I'm using a sed script to clean up some events before they are indexed by Splunk in order to reduce the license usage. My raw data has some XML tags. Prior to indexing, I reformat these tags as key=value pairs. The below sed script was working correctly. However, there has been a change to the log that introduces an angle bracket character (<) which is causing the data to not be indexed as desired.
Sed script in props.conf
s/<([^\s\>]*)[^\>]*\>([^<].*?)\<\/\1\>/ \1="\2"/g
Sample data
2014-03-20 09:35:46,193 Outgoing UserSessionLog <UserId>55555555555</UserId><MsgType>Menu</MsgType><Title>My Title</Title><MenuId>1</MenuId><Text>This is some text</Text><MenuId>2</MenuId><Text><This is text with an angle bracket</Text><Internal>User Menu</Internal><IsActive>true</IsActive><SessionID>1000</SessionID>
The above sample data is indexed as:
2014-03-20 09:35:46,193 Outgoing UserSessionLog UserId="55555555555" MsgType="Menu" Title="My Title" MenuId="1" Text="This is some text" MenuId="2"<Text><This is text with an angle bracket</Text> Internal="System Menu" IsActive="true" SessionID="1000"

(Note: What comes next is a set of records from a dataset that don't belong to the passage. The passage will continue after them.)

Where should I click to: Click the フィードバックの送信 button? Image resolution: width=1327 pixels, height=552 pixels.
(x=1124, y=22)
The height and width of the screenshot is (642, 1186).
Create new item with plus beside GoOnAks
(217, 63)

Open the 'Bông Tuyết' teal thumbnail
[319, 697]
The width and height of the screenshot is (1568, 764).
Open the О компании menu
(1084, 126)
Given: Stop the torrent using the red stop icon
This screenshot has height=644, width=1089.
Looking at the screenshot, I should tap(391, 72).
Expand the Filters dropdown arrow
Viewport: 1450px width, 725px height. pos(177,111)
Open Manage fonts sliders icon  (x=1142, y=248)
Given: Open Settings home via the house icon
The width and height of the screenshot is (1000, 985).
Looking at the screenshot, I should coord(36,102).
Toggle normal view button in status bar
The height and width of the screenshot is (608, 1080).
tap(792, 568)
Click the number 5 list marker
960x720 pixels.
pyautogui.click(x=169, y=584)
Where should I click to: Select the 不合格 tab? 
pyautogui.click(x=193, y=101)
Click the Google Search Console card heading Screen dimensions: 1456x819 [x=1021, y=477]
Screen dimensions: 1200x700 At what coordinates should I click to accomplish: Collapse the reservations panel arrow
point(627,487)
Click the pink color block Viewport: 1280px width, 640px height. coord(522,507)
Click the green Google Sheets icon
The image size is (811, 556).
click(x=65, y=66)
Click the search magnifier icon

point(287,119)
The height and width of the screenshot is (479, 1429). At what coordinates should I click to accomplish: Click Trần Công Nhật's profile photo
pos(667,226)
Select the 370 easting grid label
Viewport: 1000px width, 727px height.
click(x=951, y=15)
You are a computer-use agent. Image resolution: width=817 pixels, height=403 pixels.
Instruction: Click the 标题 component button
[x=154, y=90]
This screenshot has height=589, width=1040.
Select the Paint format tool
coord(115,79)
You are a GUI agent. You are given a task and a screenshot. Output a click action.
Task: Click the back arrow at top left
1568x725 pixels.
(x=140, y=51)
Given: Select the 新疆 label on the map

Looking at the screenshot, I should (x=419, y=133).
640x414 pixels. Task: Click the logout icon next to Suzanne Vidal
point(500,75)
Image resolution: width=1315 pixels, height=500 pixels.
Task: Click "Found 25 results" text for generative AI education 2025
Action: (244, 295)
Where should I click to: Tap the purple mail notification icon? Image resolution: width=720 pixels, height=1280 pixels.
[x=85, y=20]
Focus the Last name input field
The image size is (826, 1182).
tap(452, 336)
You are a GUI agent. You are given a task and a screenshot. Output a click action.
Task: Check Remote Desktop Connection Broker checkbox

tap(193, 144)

As you can see, the regular expression is not matching the second Text key because of the angle bracket (<) so the value is not getting assigned properly. It should be Text="<This is text with an angle bracket"
. I have been unable to modify the regular expression to handle this scenario.
Any help or suggestions would be greatly appreciated!
Try this SED
To remove "<" from value of Text:-
s/<([^\s\>]*)[^\>]*\>[<]*([^<].*?)\<\/\1\>/ \1=\"\2\"/g
To keep the "<" with value of Text:-
s/<([^\s\>]*)[^\>]*\>(.*?)\<\/\1\>/ \1=\"\2\"/g
Try this SED
To remove "<" from value of Text:-
s/<([^\s\>]*)[^\>]*\>[<]*([^<].*?)\<\/\1\>/ \1=\"\2\"/g
To keep the "<" with value of Text:-
s/<([^\s\>]*)[^\>]*\>(.*?)\<\/\1\>/ \1=\"\2\"/g
Try second option.
Thanks! Is there a way to keep the "<" if it is part of the value? Other than that, this seems to work so I may use it anyways and just discard the bracket.